Text |
»The Card Counter« von Paul Schrader

Ein dunkler Schatten lastet auf der Vergangenheit des ehemaligen Soldaten Tillich. Im Irak Krieg war er im berüchtigten Gefangenenlager Abu Ghraib stationiert. Als er auf den veröffentlichten Folterfotos identifiziert wurde, landete er im Gefängnis, wo er sich in seiner Einzelzelle mit dem Studium von Poker und Blackjack beschäftigte. In die Freiheit entlassen, durchquert der Autodidakt die USA, um in einem Casino nach dem anderen seine Theorie in die Praxis umzusetzen..

Jetzt nennt er sich William Tell. Er zählt mit einem einfachen System die ausgespielten Karten und erhöht so seine Gewinnchancen. Um ein Hausverbot zu vermeiden, achtet er darauf, dass seine Gewinne überschaubar bleiben. Denn die Casinos lassen Kartenzähler gewähren, solange sie nicht allzu hohe Gewinne machen, glaubt er.

Aufgabe A | In welchem Gefangenenlager war Tillich laut dem Text über den Film im Irakkrieg stationiert?

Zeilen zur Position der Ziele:

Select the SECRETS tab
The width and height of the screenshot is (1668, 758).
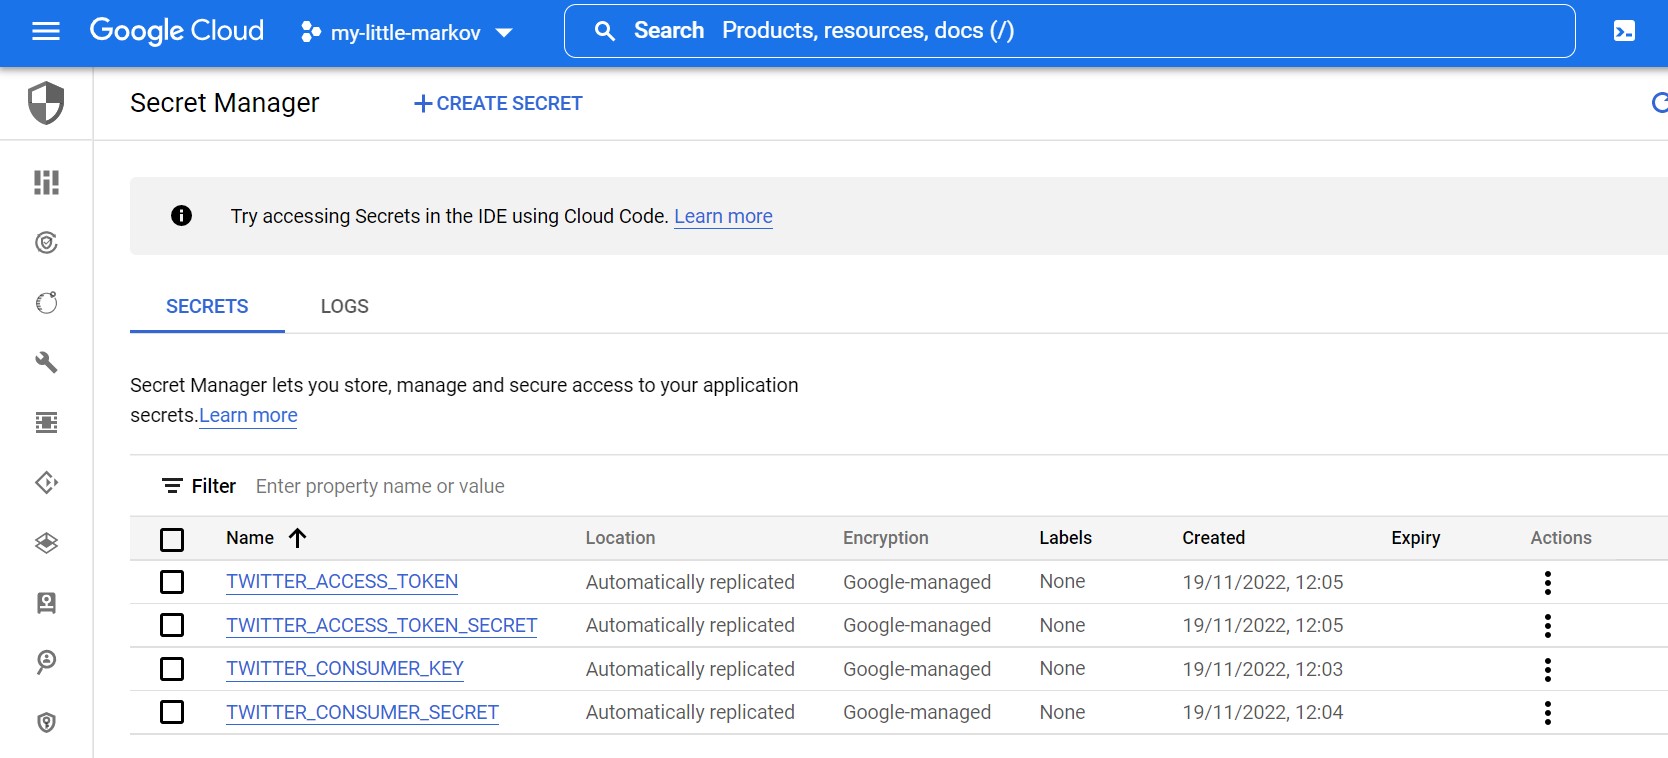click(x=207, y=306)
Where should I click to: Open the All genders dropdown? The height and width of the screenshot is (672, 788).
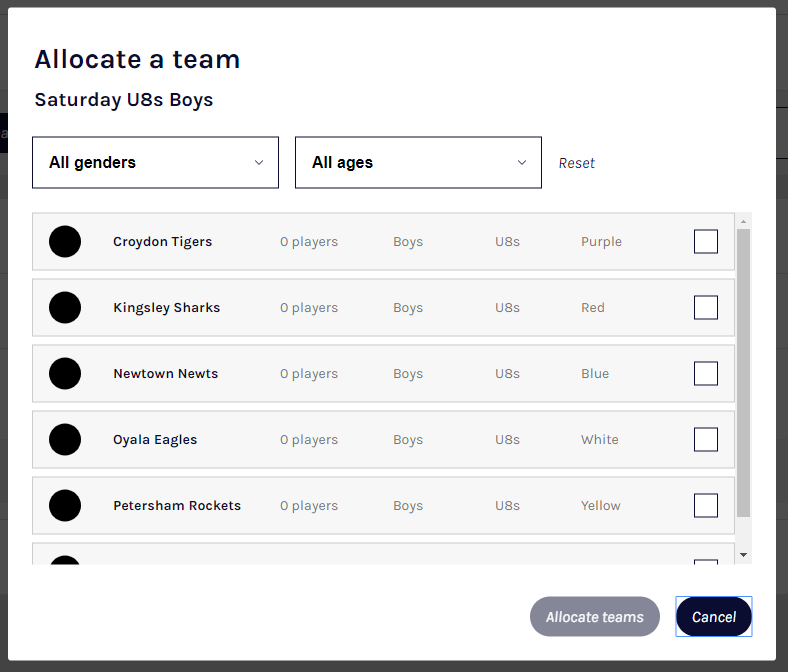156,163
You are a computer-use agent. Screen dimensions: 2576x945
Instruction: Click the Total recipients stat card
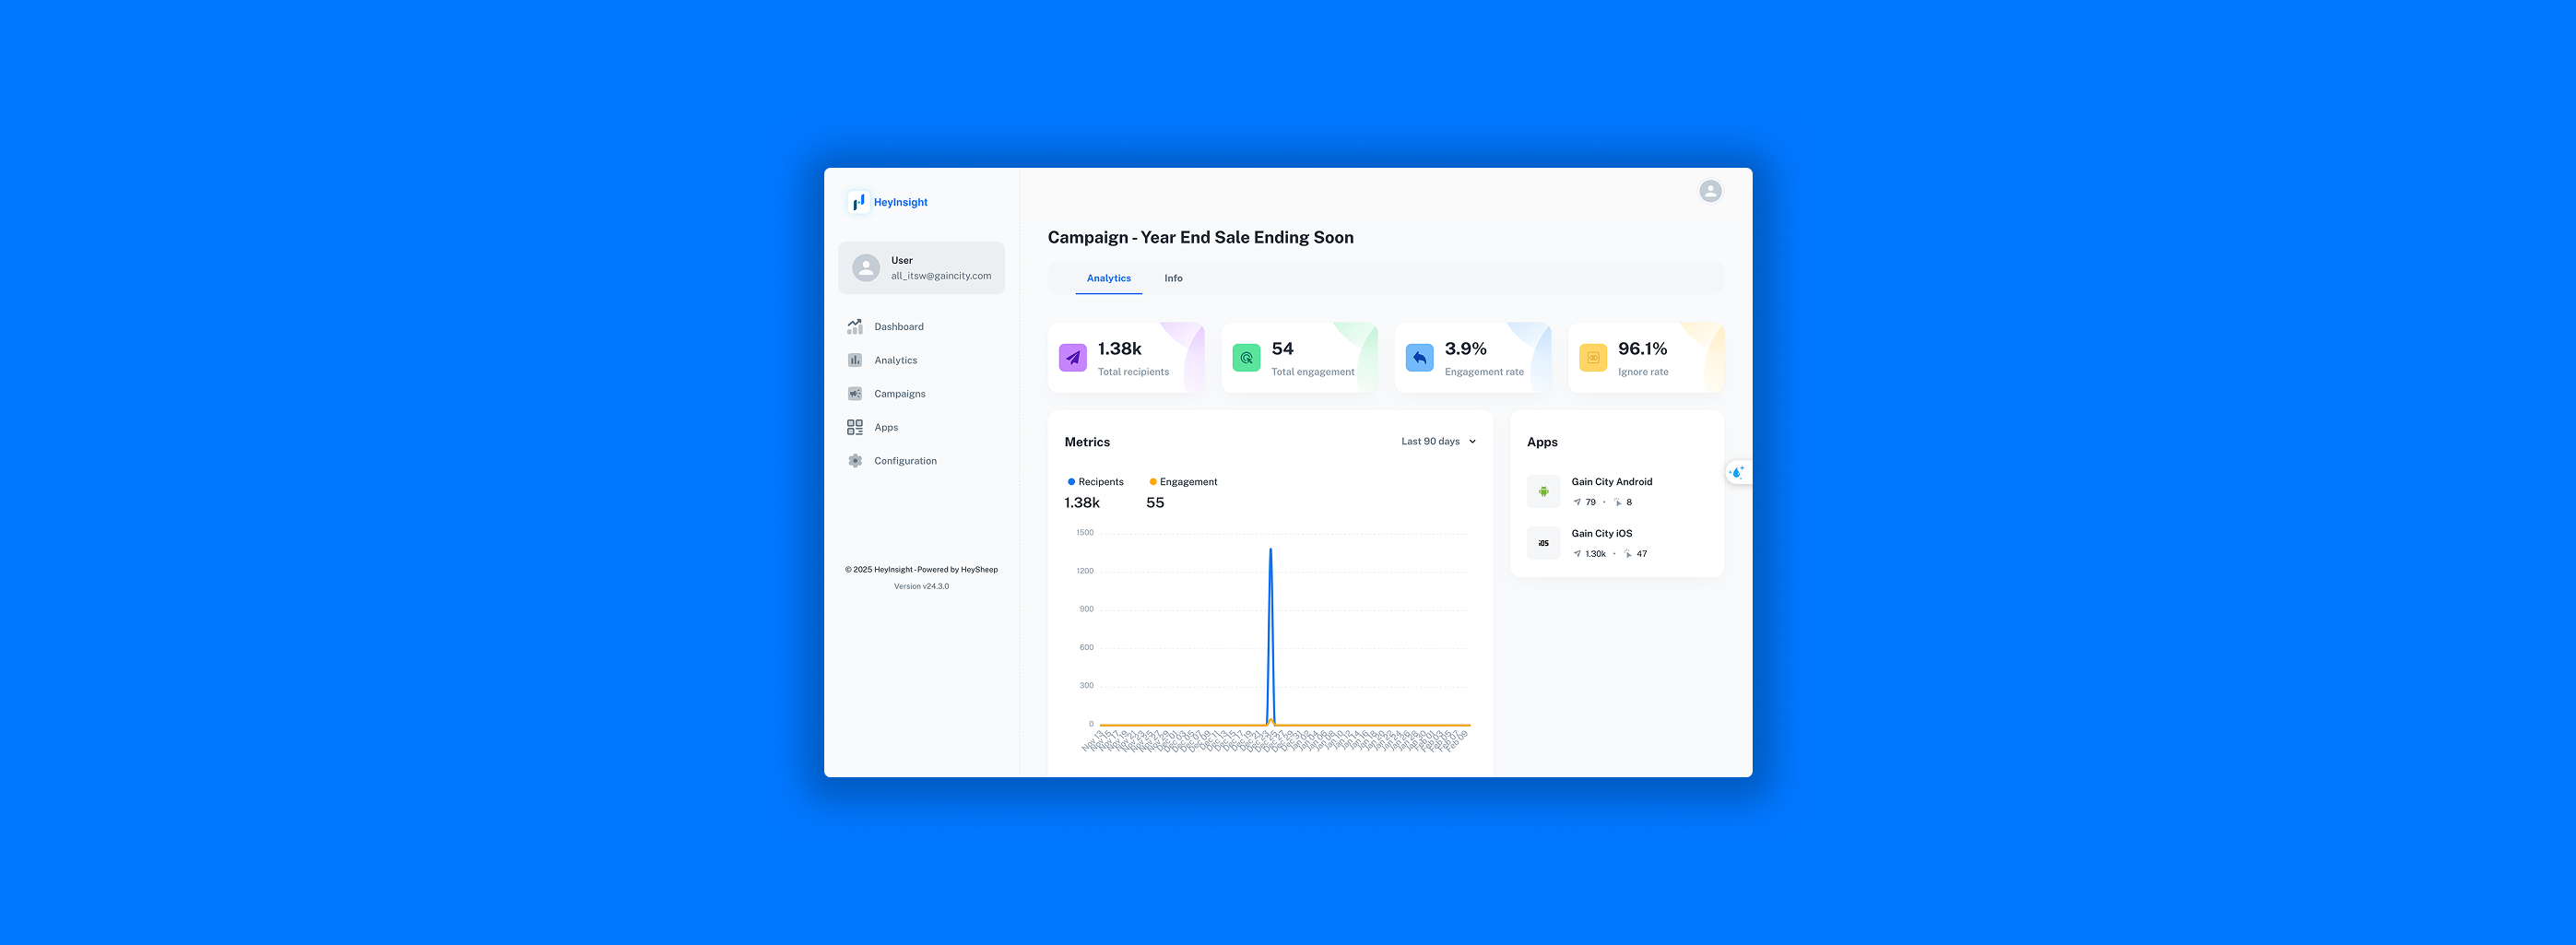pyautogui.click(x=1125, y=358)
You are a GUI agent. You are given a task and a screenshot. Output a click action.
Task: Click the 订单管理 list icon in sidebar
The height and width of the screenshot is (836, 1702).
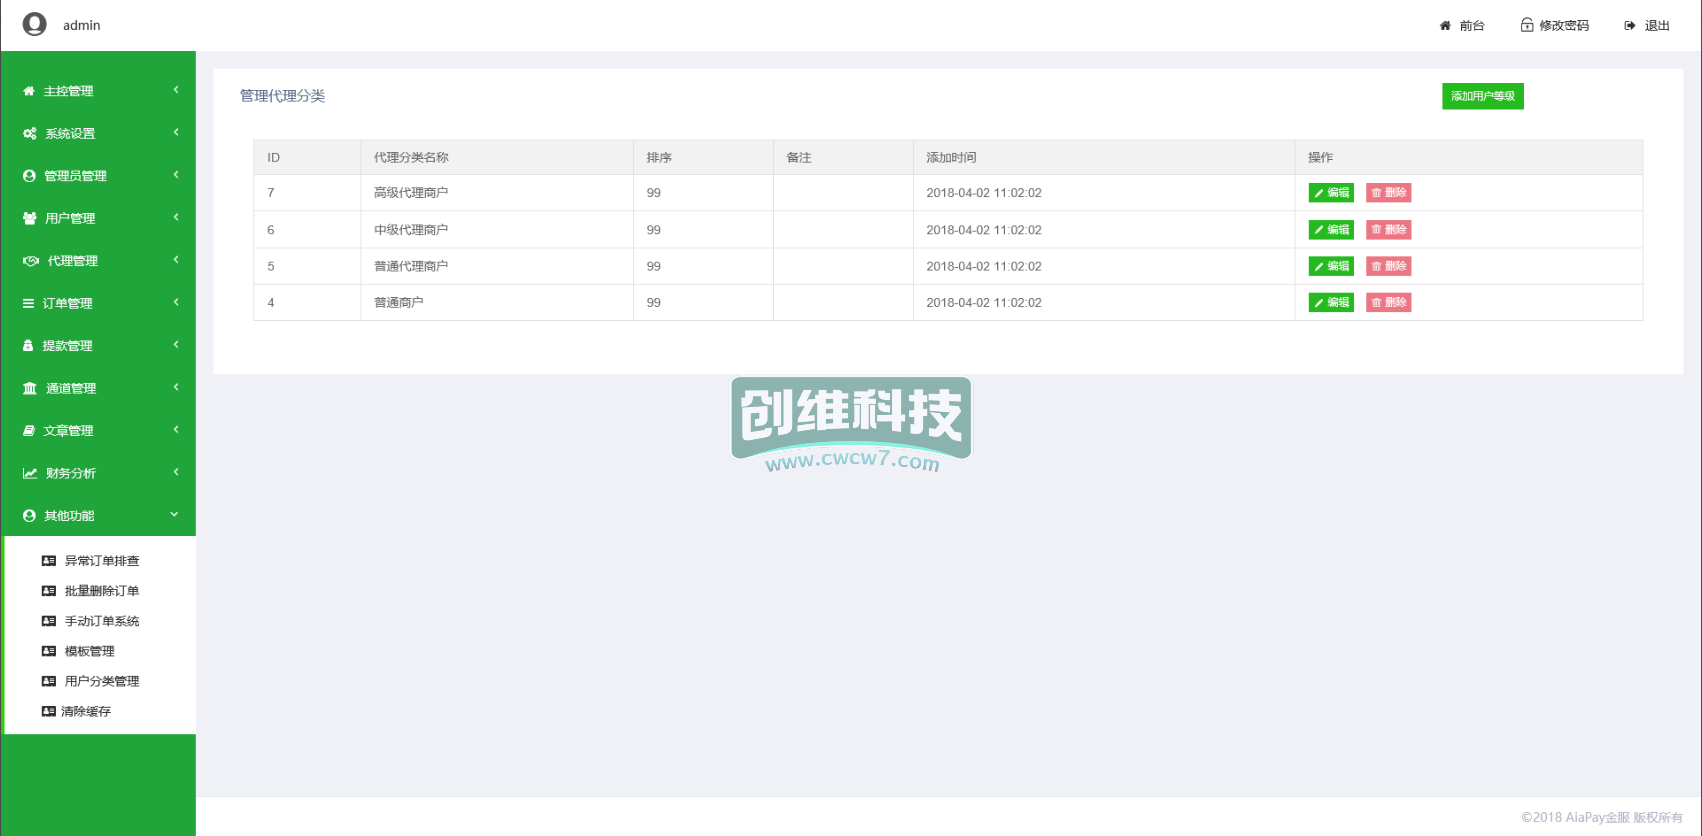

Aufgabe B | Tausche in den Datensätzen von der Zeile mit „Where should I“ bis zum Ende der Datensätze, beide Enden eingeschlossen, „screenshot“ gegen „screen capture“ aus. Gib nur diese Zeilen wieder und lass die Bilder weg.

Lösung A | Im Gefangenenlager Abu Ghraib.

Lösung B |
Where should I click to: Open the All genders dropdown? The height and width of the screen capture is (672, 788).
156,163
You are a computer-use agent. Screen dimensions: 2576x945
Instruction: Click the Total recipients stat card
pyautogui.click(x=1125, y=358)
You are a GUI agent. You are given a task and a screen capture. Output a click action.
Task: Click the 订单管理 list icon in sidebar
The height and width of the screen capture is (836, 1702).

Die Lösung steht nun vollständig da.